Much like those trappist monks brewing beer and selling it to repair their monastery and support their lives as monks, my mom’s whole life was about doing whatever was necessary to pursue her passion. Namely, spending time with us. We were her everything. She was my everything. We leaned on each other for so much over 37 years. Sometimes me on her, and often as we got older, her on me. We were each other’s rocks. I miss her so much it feels like anytime I am undistracted by the rest of life, I stand a good chance of feeling, quite literally, like a knife is being twisted into my heart. The stillness is enough to suffocate me. I’ve chosen to abstain from the details in regards to the how, why, etc as they’re totally irrelevant. My mom has passed on now. She had terminal cancer. It was one of her problems that I simply could not fix.
I’ve learned that before this I could never truly relate to someone that had lost a parent young. Now I can, and the only pain I can imagine worse than this is that of losing a child. It’s awful, and I’d give anything to have my mother back. What she meant to me, and to my family is indescribable. It’s a hole that will remain as long as we do.
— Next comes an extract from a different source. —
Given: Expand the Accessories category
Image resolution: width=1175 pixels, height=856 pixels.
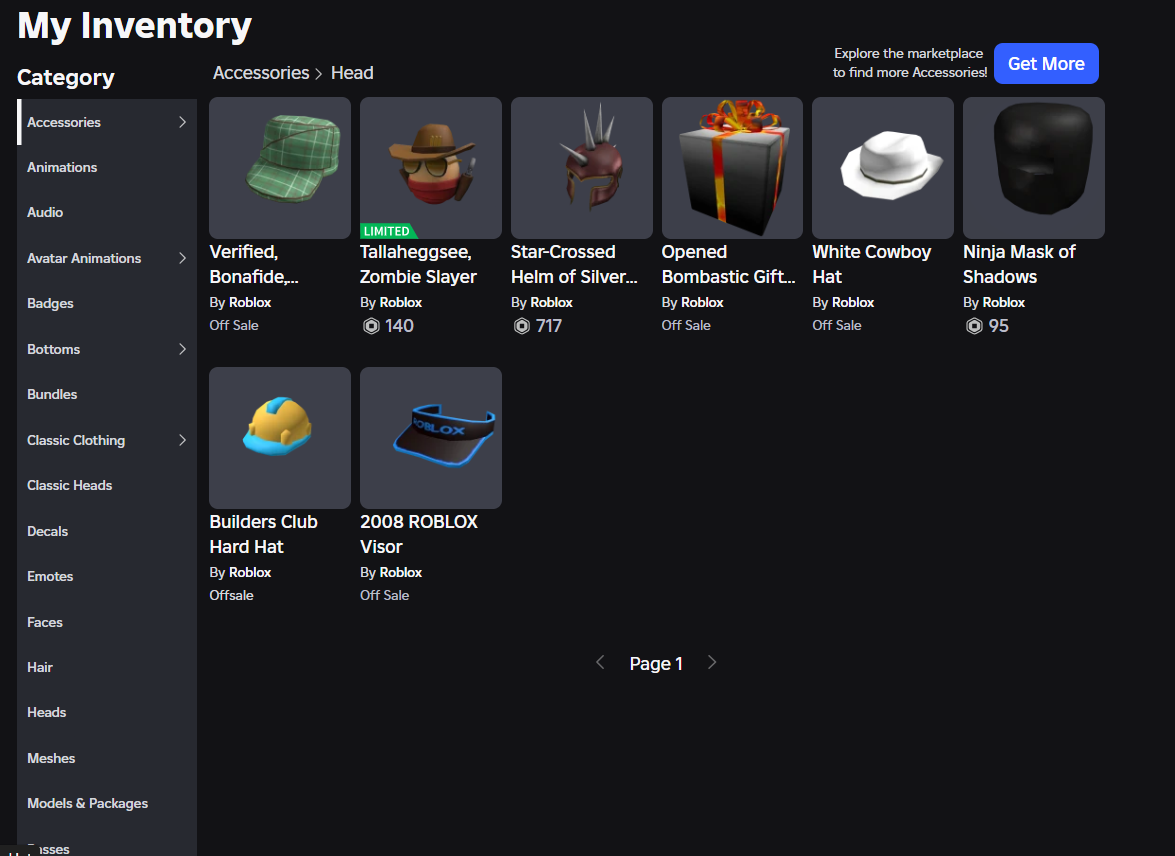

Thanks for all the love and support through this very hard time. This post is somewhat rambling and not as coherent as I’d prefer but this isn’t about me, it’s about my mom and there are way too many thoughts, memories, and whatever else for me to process right now to make a perfect literary work. Instead, tonight on 12/12/13 I am drinking one of my remaining bottles of Westvleteren XII in my mothers honor. I love you, mom. Anything I am now, or will be in the future, is because of you. I hope you were as proud of the man I became as I am of the mother you were to me.